Las juntas ejecutivas del Fondo Monetario Internacional y del Banco mundial se reunieron la semana pasada para discutir sobre Venezuela, según personas familiarizadas con el asunto, en medio de las expectativas de que el país necesitará una ayuda importante para reactivar su economía, que había permanecido por mucho tiempo aislada.
Las reuniones de finales de la semana pasada no estaban programadas previamente, añadieron estas personas, que pidieron no ser identificadas porque las discusiones son privadas. La junta del Banco Interamericano de Desarrollo también se reunió la semana pasada para discutir sobre Venezuela, añadieron dos de estas personas.
Las discusiones precedieron a un informe de que el secretario del Tesoro de EE.UU., Scott Bessent, se reuniría con los directores del FMI y el Banco Mundial para tratar el restablecimiento de las relaciones de los prestamistas multilaterales con Venezuela. Reuters afirmó que esas reuniones tendrían lugar esta semana, citando una entrevista con Bessent.
La relación de Venezuela con el FMI se deterioró bajo el mandato del difunto presidente Hugo Chávez, quien lo consideraba una herramienta al servicio de los intereses estadounidenses. En 2007, amenazó con retirarse del fondo y del Banco Mundial.
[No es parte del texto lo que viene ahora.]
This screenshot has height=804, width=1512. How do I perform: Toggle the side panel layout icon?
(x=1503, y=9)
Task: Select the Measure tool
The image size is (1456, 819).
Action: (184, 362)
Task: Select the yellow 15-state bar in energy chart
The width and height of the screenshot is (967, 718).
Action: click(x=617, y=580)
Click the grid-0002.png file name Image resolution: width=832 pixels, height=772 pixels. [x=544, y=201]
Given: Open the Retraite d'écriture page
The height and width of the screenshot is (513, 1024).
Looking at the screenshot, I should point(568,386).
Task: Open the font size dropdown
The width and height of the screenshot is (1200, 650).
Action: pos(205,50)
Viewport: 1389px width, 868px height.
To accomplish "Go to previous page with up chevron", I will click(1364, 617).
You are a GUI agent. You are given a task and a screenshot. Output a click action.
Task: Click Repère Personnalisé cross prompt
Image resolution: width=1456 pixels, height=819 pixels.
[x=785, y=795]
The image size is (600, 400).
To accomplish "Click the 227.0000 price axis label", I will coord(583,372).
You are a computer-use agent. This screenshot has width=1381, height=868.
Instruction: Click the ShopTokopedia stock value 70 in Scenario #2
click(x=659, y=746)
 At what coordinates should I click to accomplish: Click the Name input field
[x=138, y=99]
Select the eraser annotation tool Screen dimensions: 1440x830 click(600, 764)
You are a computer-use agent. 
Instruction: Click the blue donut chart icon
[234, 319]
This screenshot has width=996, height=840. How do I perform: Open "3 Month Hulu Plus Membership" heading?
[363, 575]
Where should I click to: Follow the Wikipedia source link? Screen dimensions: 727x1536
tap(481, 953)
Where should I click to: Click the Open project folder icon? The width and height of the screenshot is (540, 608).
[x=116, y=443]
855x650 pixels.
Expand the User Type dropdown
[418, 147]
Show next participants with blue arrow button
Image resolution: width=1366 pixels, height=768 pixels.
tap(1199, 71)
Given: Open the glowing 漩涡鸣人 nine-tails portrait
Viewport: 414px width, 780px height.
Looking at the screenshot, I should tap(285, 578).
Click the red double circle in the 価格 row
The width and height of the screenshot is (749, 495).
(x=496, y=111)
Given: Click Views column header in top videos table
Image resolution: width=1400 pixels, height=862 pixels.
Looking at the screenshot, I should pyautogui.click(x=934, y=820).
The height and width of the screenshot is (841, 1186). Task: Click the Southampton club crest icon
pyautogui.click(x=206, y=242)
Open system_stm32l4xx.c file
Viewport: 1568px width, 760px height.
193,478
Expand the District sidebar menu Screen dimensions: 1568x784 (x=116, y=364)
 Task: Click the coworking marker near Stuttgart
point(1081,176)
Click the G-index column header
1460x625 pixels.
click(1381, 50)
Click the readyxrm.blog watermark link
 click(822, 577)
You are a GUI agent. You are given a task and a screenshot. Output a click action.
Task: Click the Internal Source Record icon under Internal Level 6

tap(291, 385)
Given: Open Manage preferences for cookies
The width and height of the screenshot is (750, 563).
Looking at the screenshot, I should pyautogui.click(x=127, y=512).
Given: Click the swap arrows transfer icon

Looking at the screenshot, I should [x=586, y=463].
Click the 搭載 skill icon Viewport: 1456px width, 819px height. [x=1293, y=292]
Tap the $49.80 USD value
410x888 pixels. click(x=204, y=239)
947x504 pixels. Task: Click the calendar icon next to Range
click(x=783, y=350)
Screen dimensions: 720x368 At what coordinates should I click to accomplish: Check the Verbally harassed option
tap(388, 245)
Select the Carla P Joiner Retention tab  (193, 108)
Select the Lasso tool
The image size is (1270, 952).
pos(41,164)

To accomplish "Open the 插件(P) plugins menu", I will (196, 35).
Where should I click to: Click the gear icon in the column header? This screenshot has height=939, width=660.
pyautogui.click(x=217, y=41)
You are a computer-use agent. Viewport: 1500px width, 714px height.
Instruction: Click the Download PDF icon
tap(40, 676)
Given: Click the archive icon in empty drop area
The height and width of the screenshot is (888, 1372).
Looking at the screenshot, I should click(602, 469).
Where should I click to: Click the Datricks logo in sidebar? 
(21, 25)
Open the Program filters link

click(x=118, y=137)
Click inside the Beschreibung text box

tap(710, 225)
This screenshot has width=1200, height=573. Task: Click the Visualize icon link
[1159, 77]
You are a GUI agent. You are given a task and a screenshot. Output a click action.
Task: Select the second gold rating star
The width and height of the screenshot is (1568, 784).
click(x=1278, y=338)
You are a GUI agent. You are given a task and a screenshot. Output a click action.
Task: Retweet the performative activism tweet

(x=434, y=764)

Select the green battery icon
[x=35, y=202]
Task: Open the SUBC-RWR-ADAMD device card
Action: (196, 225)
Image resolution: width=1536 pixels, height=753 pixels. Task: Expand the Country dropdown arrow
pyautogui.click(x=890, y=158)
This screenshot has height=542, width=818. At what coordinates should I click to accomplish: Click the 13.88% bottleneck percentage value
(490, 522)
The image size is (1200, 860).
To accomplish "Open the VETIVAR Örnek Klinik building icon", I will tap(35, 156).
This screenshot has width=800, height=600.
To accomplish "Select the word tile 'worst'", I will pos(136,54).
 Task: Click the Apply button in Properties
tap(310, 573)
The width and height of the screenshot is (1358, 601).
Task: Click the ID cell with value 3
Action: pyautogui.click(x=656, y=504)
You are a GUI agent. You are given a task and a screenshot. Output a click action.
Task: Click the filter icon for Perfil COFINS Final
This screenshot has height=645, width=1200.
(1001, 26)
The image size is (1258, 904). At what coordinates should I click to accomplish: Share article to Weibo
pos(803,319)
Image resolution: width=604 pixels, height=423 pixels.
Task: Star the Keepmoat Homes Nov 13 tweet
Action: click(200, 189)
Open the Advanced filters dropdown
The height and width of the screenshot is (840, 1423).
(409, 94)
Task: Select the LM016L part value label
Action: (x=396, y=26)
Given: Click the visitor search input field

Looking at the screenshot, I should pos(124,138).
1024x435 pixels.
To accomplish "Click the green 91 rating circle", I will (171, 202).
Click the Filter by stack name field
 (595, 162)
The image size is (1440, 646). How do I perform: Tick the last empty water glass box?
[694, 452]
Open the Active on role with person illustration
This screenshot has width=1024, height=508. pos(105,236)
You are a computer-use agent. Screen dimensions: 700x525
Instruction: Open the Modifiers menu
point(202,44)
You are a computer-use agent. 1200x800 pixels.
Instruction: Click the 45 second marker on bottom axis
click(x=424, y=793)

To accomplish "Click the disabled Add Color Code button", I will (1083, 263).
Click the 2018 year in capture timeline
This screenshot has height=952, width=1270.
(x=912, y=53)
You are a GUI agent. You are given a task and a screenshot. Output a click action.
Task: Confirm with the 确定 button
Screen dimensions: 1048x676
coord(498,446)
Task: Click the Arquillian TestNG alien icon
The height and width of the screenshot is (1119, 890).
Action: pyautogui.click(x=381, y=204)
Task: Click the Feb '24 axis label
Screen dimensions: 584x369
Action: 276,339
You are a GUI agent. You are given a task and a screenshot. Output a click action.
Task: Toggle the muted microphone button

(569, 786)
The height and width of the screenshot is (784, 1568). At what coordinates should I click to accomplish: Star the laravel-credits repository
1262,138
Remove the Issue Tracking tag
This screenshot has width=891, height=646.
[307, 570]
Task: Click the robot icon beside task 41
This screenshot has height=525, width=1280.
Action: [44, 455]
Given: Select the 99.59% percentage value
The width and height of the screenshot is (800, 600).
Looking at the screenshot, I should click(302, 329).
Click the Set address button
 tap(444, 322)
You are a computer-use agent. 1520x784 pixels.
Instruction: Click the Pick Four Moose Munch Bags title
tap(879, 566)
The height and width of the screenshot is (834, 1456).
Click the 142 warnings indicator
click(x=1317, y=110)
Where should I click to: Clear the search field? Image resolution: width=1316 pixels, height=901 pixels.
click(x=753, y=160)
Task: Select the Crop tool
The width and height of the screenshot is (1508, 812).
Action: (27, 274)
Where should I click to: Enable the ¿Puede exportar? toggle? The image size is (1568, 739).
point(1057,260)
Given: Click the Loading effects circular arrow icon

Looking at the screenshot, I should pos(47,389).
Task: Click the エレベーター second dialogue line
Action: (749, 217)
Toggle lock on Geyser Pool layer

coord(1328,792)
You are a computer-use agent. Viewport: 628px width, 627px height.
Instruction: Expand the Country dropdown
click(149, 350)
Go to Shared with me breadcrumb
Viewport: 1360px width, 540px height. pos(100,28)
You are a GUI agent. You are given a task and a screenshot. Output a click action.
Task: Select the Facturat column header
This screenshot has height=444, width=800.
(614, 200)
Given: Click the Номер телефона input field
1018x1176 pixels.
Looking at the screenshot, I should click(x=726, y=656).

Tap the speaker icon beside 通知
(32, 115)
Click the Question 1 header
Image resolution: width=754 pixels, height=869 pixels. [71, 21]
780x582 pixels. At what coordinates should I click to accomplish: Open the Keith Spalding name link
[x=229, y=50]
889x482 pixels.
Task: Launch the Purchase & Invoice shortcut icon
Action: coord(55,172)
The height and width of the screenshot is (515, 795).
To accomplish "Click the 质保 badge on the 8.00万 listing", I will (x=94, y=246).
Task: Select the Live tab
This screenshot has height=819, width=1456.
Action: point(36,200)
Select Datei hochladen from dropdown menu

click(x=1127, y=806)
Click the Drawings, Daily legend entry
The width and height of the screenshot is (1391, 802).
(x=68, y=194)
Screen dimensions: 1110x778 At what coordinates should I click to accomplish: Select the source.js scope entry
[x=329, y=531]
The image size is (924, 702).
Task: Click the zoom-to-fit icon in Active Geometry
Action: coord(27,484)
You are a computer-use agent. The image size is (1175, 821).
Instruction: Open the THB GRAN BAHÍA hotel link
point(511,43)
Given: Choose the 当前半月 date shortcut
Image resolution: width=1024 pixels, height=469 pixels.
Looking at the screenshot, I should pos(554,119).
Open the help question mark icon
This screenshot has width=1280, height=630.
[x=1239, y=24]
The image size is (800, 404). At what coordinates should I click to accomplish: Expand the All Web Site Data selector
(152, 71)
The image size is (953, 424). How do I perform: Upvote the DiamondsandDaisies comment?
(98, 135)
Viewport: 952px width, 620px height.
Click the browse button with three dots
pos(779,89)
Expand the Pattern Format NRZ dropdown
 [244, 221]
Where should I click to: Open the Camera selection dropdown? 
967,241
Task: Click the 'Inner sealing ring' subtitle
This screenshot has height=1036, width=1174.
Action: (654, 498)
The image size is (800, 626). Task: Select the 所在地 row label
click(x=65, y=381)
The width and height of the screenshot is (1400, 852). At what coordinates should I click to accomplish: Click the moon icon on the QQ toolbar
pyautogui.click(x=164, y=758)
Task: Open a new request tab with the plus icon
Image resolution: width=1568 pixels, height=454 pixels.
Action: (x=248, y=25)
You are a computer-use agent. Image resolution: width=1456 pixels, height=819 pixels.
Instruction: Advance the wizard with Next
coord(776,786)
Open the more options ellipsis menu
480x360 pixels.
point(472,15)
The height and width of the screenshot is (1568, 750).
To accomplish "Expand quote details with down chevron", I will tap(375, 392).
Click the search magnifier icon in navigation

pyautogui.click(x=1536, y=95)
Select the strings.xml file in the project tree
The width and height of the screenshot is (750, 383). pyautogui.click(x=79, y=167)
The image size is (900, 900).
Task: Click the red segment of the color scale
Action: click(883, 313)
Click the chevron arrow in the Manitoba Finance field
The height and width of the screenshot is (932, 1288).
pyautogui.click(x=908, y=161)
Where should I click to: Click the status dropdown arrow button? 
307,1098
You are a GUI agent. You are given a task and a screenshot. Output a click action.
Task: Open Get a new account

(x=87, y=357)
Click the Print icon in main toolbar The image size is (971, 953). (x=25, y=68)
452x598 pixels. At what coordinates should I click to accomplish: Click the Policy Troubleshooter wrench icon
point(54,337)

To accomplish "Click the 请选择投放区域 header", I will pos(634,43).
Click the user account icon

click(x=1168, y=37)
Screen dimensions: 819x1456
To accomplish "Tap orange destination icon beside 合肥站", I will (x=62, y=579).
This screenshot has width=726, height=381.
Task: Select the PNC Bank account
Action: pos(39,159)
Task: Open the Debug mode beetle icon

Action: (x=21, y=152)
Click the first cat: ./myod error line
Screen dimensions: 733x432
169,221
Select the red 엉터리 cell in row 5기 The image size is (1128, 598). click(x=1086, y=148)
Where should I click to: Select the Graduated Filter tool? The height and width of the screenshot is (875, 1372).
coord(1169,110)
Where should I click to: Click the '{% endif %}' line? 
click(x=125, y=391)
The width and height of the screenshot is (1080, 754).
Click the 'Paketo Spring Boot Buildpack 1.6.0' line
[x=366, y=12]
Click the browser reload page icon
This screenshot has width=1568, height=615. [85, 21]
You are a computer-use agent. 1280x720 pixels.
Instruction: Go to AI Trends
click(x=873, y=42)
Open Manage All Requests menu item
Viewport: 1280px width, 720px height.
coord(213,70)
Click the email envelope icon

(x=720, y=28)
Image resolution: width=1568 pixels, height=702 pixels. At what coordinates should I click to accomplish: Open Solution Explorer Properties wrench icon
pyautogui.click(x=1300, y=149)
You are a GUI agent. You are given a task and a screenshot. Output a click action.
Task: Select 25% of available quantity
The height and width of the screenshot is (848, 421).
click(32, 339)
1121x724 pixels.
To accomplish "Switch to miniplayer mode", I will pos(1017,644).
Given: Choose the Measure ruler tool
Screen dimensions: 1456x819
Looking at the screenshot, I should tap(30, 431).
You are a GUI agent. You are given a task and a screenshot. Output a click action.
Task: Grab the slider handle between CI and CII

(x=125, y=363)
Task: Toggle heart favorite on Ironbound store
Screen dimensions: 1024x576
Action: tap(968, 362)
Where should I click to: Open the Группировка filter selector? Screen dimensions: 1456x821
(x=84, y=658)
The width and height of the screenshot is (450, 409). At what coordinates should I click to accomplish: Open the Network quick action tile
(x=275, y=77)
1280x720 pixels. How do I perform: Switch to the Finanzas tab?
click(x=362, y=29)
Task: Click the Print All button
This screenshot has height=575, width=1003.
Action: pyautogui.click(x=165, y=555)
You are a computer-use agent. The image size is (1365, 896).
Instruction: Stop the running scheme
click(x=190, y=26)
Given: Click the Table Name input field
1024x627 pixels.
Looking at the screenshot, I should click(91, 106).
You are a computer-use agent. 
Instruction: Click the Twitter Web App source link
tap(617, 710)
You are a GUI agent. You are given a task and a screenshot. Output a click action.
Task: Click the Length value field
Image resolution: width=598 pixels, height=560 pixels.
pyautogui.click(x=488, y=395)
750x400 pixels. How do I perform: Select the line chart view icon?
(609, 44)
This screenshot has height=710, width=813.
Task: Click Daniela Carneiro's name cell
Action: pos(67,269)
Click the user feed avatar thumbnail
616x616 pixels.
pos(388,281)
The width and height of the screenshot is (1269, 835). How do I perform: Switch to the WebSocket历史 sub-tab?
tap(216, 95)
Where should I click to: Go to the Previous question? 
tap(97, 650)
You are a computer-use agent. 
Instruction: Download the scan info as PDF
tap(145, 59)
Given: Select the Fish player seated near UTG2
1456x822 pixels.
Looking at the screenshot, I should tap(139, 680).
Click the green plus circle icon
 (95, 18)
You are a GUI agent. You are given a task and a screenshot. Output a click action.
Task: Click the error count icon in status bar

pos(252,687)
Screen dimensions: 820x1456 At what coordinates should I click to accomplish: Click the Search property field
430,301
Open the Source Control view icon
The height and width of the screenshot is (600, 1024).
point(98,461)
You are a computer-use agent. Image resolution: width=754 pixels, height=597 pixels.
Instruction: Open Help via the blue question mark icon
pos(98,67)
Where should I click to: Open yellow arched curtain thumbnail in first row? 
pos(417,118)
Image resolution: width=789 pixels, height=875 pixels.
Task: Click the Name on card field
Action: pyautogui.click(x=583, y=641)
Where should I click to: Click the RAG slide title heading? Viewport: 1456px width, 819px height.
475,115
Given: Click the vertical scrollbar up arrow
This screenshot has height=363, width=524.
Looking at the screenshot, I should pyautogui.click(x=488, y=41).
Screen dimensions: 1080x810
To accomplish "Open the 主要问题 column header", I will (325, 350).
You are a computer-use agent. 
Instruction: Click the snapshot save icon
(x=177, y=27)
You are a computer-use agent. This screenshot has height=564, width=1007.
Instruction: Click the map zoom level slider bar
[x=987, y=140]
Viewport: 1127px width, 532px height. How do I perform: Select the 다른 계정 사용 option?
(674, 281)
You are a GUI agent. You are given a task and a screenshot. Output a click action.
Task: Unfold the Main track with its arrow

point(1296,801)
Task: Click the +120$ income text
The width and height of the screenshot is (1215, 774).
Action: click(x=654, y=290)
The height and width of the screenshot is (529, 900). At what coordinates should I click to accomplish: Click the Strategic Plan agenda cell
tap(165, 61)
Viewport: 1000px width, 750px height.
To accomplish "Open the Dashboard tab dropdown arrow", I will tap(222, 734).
El aislamiento de la nación sudamericana se profundizó bajo el mandato de su sucesor, Nicolás Maduro, hasta que Estados Unidos lo capturó y destituyó el 3 de enero.
El FMI no ha realizado su revisión anual estándar de Venezuela —la consulta del Artículo IV— desde 2004. En 2018, la junta ejecutiva del fondo emitió una declaración de censura contra el país por no proporcionar información.
Escasez de datos
Las reuniones informales tanto en el FMI como en el Banco Mundial se centraron en la evolución económica del país, según personas familiarizadas con las discusiones. Las conversaciones también pusieron de relieve la falta de datos oficiales sobre la nación, dijeron estas personas.
Un portavoz del FMI dijo que el personal del fondo colabora con la junta ejecutiva en asuntos de países individuales de vez en cuando, pero no hizo ningún anuncio con respecto a ninguna reunión específica. Un portavoz del Banco Mundial declinó comentar las discusiones de la junta. Un portavoz del BID dijo que la junta del banco discute los acontecimientos relevantes en la región durante sus reuniones periódicas, y se negó a hacer más comentarios.
Venezuela podría utilizar unos US$5.000 millones de sus activos de reserva en el FMI —los denominados derechos especiales de giro (DEG)— como parte de un paquete para reformar su economía, dijo Bessent a Reuters.
Según las normas del FMI, los 191 miembros reciben activos en DEG asignados en función, en términos generales, de su posición relativa en la economía mundial. La gran mayoría de los países puede canjear esas reservas por efectivo si lo solicita, pero a Venezuela se le ha suspendido esta posibilidad hasta que la comunidad internacional reconozca al gobierno de Caracas.
Durante la pandemia de 2020, Maduro pidió a la directora gerente del FMI, Kristalina Georgieva, que ayudara a Venezuela a reforzar la capacidad de respuesta de su sistema sanitario, pero Venezuela no pudo acceder a sus DEG.
Los DEG son un activo de reserva internacional que puede convertirse en dólares, euros, yenes, libras esterlinas y yuanes chinos.